Women’s roadblock to power: themselves

From Tuesday's Globe and Mail

At a time when women outnumber men at college and university campuses, and when the numbers of men and women in the work force have reached parity, why are women still earning less than their male counterparts and under-represented in management positions?

In her new book, No Excuses: 9 Ways Women Can Change How We Think About Power, U.S. author Gloria Feldt says no one is holding women back in the workplace but themselves. Ms. Feldt, former chief executive officer and president of the Planned Parenthood Federation of America, tells The Globe and Mail the time is ripe for women to reach full gender equality, if only they would seize it.

How are women holding themselves back?

I’m not sure that we know that it’s our moment as much as the rest of the world knows it’s our moment. You can see the signs of it every day. You see it in studies that show companies that have a critical mass of women on their boards of directors or their management teams have better returns on investment. And you see it in marketers, who know that women buy 85 per cent of their goods, and so they go all out to attract women to what they’re selling. But women don’t know the power that they hold in their hands. We need to see it.

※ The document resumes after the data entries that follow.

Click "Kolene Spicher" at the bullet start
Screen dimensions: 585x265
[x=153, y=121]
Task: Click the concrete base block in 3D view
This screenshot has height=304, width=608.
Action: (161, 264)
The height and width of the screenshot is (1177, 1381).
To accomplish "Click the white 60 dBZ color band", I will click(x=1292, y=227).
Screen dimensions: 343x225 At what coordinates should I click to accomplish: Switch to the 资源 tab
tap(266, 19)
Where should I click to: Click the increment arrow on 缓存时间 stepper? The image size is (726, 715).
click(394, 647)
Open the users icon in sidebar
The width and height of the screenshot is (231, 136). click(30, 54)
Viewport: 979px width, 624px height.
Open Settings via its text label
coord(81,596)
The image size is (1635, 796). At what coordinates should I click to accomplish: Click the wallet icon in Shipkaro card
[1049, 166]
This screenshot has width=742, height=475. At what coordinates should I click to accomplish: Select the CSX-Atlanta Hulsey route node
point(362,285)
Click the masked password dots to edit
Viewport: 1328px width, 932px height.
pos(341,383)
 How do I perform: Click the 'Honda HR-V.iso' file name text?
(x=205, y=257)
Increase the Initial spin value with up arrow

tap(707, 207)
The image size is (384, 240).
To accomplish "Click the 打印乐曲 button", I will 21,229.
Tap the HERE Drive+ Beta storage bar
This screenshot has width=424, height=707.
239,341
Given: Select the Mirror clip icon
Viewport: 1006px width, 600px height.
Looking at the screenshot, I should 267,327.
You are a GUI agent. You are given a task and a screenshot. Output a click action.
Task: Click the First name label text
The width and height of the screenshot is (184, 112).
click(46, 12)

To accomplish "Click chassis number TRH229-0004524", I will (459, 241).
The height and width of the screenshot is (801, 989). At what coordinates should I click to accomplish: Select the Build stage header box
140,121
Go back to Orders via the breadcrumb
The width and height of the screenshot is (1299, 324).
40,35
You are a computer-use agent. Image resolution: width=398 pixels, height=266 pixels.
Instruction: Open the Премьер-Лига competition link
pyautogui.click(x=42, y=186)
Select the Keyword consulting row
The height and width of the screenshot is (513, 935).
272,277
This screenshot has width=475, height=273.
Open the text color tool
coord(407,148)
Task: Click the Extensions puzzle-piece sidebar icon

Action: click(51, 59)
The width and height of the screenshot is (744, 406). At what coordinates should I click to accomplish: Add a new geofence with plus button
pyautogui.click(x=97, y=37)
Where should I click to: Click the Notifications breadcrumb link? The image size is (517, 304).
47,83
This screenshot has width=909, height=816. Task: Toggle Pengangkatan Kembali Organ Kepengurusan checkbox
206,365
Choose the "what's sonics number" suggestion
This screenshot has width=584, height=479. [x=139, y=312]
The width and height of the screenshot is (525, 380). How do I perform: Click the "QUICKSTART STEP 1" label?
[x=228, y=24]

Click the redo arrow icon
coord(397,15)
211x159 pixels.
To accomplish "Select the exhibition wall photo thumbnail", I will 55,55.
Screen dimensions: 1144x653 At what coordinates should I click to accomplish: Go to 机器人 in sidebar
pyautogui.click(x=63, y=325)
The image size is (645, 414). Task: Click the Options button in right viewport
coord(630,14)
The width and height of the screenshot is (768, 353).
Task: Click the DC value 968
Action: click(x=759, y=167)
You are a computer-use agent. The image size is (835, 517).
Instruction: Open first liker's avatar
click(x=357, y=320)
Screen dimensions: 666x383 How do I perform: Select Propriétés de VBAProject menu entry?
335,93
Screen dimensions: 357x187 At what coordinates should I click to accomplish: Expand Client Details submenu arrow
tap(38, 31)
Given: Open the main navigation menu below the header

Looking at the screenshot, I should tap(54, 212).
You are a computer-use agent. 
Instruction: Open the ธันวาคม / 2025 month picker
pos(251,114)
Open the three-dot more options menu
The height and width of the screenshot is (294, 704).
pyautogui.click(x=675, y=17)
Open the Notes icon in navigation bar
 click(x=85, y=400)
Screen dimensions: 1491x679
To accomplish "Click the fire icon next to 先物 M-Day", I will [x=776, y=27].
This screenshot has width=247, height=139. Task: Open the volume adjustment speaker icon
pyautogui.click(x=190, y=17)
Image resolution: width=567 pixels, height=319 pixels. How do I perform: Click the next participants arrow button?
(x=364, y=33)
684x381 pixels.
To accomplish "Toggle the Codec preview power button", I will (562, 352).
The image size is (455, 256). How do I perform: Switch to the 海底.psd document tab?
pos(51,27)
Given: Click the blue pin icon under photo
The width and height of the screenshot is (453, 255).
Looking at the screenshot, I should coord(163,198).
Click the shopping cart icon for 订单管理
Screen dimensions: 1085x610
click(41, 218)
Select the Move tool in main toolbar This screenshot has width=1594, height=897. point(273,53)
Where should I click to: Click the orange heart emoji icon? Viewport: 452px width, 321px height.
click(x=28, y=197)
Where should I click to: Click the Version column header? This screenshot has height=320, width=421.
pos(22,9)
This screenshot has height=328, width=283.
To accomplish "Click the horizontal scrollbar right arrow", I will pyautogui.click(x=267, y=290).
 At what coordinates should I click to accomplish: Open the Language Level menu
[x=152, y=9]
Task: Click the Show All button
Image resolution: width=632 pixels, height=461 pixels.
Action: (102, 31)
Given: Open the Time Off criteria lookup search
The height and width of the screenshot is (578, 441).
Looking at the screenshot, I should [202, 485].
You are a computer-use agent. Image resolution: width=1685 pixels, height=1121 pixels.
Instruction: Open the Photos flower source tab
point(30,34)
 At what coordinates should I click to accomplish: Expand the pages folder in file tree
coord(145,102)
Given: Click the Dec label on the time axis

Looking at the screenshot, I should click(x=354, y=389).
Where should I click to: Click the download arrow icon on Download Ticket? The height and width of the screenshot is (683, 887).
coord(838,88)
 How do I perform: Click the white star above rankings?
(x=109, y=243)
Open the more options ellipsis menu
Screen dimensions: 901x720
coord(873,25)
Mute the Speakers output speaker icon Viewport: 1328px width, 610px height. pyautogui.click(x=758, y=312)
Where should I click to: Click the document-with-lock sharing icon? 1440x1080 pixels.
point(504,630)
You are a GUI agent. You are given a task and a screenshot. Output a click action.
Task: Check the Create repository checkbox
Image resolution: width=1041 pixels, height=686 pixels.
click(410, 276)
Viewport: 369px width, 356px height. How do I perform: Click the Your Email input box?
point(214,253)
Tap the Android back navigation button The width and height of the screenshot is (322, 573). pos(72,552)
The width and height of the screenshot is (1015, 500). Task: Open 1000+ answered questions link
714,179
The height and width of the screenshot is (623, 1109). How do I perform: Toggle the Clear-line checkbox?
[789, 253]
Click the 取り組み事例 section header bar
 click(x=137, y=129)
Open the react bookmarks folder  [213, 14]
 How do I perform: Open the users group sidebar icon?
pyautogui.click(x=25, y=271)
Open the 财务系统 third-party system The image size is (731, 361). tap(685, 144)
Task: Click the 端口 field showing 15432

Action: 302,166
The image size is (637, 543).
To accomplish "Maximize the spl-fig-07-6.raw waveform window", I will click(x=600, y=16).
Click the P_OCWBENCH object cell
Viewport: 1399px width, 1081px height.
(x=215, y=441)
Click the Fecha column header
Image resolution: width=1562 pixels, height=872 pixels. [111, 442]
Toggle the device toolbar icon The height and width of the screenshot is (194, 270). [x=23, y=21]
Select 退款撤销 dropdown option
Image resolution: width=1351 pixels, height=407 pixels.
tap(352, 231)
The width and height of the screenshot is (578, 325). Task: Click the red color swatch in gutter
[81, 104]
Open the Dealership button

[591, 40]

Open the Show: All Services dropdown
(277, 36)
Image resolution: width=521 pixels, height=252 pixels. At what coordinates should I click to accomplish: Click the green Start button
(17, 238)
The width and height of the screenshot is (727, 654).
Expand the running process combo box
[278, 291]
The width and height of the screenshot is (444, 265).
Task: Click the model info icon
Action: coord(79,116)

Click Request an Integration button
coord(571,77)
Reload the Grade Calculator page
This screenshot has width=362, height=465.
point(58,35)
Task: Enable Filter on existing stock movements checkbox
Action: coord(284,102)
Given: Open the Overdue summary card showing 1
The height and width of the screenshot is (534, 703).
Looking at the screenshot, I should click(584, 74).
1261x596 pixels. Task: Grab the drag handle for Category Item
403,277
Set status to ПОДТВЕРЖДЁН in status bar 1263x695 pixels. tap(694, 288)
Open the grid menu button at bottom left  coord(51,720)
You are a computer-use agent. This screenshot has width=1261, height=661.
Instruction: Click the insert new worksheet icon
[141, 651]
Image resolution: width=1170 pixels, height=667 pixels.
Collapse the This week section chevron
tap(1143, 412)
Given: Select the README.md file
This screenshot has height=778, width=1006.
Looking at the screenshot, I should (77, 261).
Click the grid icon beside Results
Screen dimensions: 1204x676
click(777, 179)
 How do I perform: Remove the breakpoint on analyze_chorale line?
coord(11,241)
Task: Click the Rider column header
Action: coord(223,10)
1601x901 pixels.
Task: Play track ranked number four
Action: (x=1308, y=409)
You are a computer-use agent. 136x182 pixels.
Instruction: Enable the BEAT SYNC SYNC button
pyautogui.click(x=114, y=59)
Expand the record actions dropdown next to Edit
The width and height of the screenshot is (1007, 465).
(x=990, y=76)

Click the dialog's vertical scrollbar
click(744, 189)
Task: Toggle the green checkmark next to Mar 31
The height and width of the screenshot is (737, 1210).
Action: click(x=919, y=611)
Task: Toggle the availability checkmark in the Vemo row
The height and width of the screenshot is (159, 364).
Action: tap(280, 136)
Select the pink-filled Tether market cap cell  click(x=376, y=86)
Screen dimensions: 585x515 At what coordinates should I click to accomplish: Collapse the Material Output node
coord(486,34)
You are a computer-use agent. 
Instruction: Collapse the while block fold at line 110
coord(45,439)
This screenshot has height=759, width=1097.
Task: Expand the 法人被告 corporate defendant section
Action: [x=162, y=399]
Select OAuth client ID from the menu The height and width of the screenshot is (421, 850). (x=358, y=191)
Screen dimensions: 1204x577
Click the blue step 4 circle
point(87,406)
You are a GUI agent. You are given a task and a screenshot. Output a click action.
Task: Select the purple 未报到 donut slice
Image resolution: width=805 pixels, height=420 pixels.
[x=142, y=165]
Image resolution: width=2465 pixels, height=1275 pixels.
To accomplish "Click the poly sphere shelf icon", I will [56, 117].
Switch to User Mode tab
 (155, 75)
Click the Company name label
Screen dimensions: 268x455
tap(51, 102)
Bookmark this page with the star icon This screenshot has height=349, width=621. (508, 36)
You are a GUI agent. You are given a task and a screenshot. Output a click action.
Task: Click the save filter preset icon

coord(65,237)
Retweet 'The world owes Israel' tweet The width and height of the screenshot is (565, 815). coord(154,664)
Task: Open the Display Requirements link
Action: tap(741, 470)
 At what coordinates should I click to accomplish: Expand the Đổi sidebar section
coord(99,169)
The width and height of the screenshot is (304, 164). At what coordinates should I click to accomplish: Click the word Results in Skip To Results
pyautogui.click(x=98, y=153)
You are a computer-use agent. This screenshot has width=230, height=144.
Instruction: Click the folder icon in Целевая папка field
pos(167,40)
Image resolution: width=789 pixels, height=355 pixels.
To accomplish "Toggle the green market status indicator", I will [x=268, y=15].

How do women hinder themselves on an individual level, like when it comes to asking for a pay raise?

There are behaviours that we have learned that we have not yet given up. I refer to them as ‘the baby elephant behaviours,’ from the fact that when baby elephants are trained, they learn when they’re tethered to a post, they can’t get away from it. And once they’re fully grown animals, they have plenty of strength to uproot the post, but they don’t. I think women, to some extent, have learned the behaviour that we’re tethered to the post of cultural barriers ... .

Women don’t negotiate as aggressively for their first salary … When you add it up, the surveys show that costs women, on average, a half a million dollars in their lifetime.

How can women make demands or be assertive without being perceived as pushy?

Just as it’s hard to build a bicycle while you’re riding on it, it’s hard to change a culture while you’re living in it. Women are still judged more harshly than men on several counts. If we are assertive, we’re called aggressive. If we’re aggressive, we’re called words that aren’t very nice. On the other hand, we all know that to speak up for yourself, you sometimes have to be aggressive. Part of the answer is just not to be afraid of being viewed negatively.

You mention that women need to redefine their sense of power. What’s the difference between how men and women define power?

When people think about power, they tend to think about having the power over other people ...

Women, generally, when you talk to them about power, their first instinct is to resist the notion because they’re thinking about the old paradigm of ‘power over,’ and it is certainly true that women have borne the brunt of the negative aspects of power for millennia. But once I start talking to women about defining power as the ‘power to’ – the power to accomplish something good in this world, the power to have a better life for yourself and your family – I see their faces relax and they can accept that kind of power.